I would generally tend to agree. In Jared Diamond's book "Guns, Germs and Steel" he postulates that a hunter gatherer has a huge arsenal of practical knowledge that is as essential - if not more - to his life than the facts we use in our own. His example is that when he explained to a hunter gatherer in the forest that some mushrooms are poisonous the other guy lectured him about all edible variants of mushrooms in those forests - more than two dozens. He knew them from memory.

We don't handle more information, I'd say. It is however true that it has become impossible to know everything, the mechanics or details of most things impacting our lives. We don't know how to make the things we use, but we know how to use them. This has been an ongoing trend in human history for centuries as specialization become part of how things were created, so this isn't new either. A knight didn't know how to make a sword more than we know how to manufacture a mobile phone - only a rough idea. So this isn't it either.

But I do think there's a major difference from this time to any other, and it has to do with the average attention span. Our consumption of electronic media diminishes it. If I compare how I read a book for hours as a child with the fast-paced cut sequences of modern music videos, it not only makes me dizzy, I also feel that this creates a different brain structure in response. A classic often repeated among people of a certain age is that "Kids don't read anymore." But given how their brains and attention span are being affected today, sitting down to read must be a real challenge. Try doing that while sitting on an ant mound. It's challenging.

We are busy eliminating all natural rhythms from our lives - the seasons become neutralised by airconditioning, and sitting in front of a computer doesn't change all year. We travel in little or bigger boxes, also sealed off from the environment. The experience of western humanity since the 50s has become increasingly divorced from their surrounding habitat. This might also be part of why we care so little for it on the average.

Most natural rhythms are slow. They ground a human being and settle us down. Spending time in nature, being present with the natural experience, that's unwinding and relaxing the mind. Nature doesn't expose us with less impressions than modern media, in fact as we feel, smell, see and hear we have more sensual information, but it is the kind of information our senses were built for and that relaxes us. The information bombarding us from outside is meant to addict and manipulate the senses. The purpose of watching TV is inducing people to watch more TV (and ads, of course).

On a little side note, I do think no invention has been as much of an opium for the people as TV. It consumes time, it takes it of our hands, keeps us busy but passive, excited, thrilled, voyeuristically enthralled, without adding much to our lives. Imagine the 19th century when people still had to make their own entertainment. Those times were more alive.

If you want to experience the difference in attention span from then to now a simple experiment suffices. Take an old movie and a new movie. For me it was the new Ocean's 11 and the original with the Rat Pack. I like the new one, so I decided to watch the old one. I found it really hard to stomach, as it had long drawn-out scenes, was more static, had a different pace. I hadn't realized how used I had gotten to fast cut scenes. Watch a recent hip hop video - how long till the next cut? Not long usually, as the pictures cut to the beat.
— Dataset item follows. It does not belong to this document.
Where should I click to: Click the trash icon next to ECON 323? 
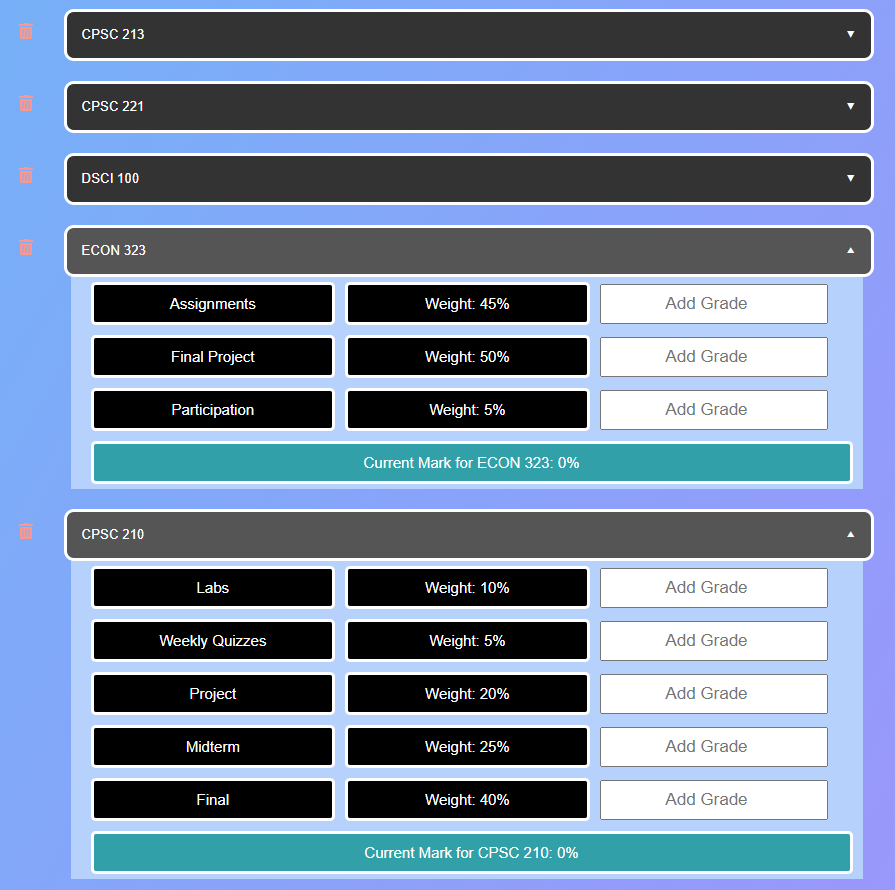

You can even hide the fact that a singer can't dance by cutting together lots of their moves because you never get to see a full sequence.

By being switched back and forth all the time - the newest text, the newest email, the next music video - we switch information channels and activities fasters than our brains can cope. Then the brain, following its own evolution during the lifetime, reacts and adapts. Your attention span diminishes. As the brain comes to expect a certain rate of input, it experiences anything else as boredom, and so the moments meant to unwind us, moments of peace, drive us up the wall. We cannot kick back, sit back, relax. And that is why the world has gotten too complex for us. We don't have the space required to process anymore.

Any information needs digestion. There's an amount of space required to properly process it. If we don't have this space, we experience this as an overwhelming sensation. We feel bombarded. We respond with stress to our sensual input. By being driven by crazy outside rhythms we lose the ability to relax, unwind and be present.

Of course there are remedies. Spending time in nature and meditating can rebalance us and attune us to more sensible rhythms. We learn to relax and diminish the stress response. We become grounded, not unhinged, spinning, stressed out. The now becomes more enjoyable, not something to run from, to fill with "excitement." We become present.

Another option is also worth considering: Tune out. Ease the bombardment. Limit the input. Simplify. Do one thing at a time. Finish something before starting the next thing. Feel the accomplishment. Enjoy the silence.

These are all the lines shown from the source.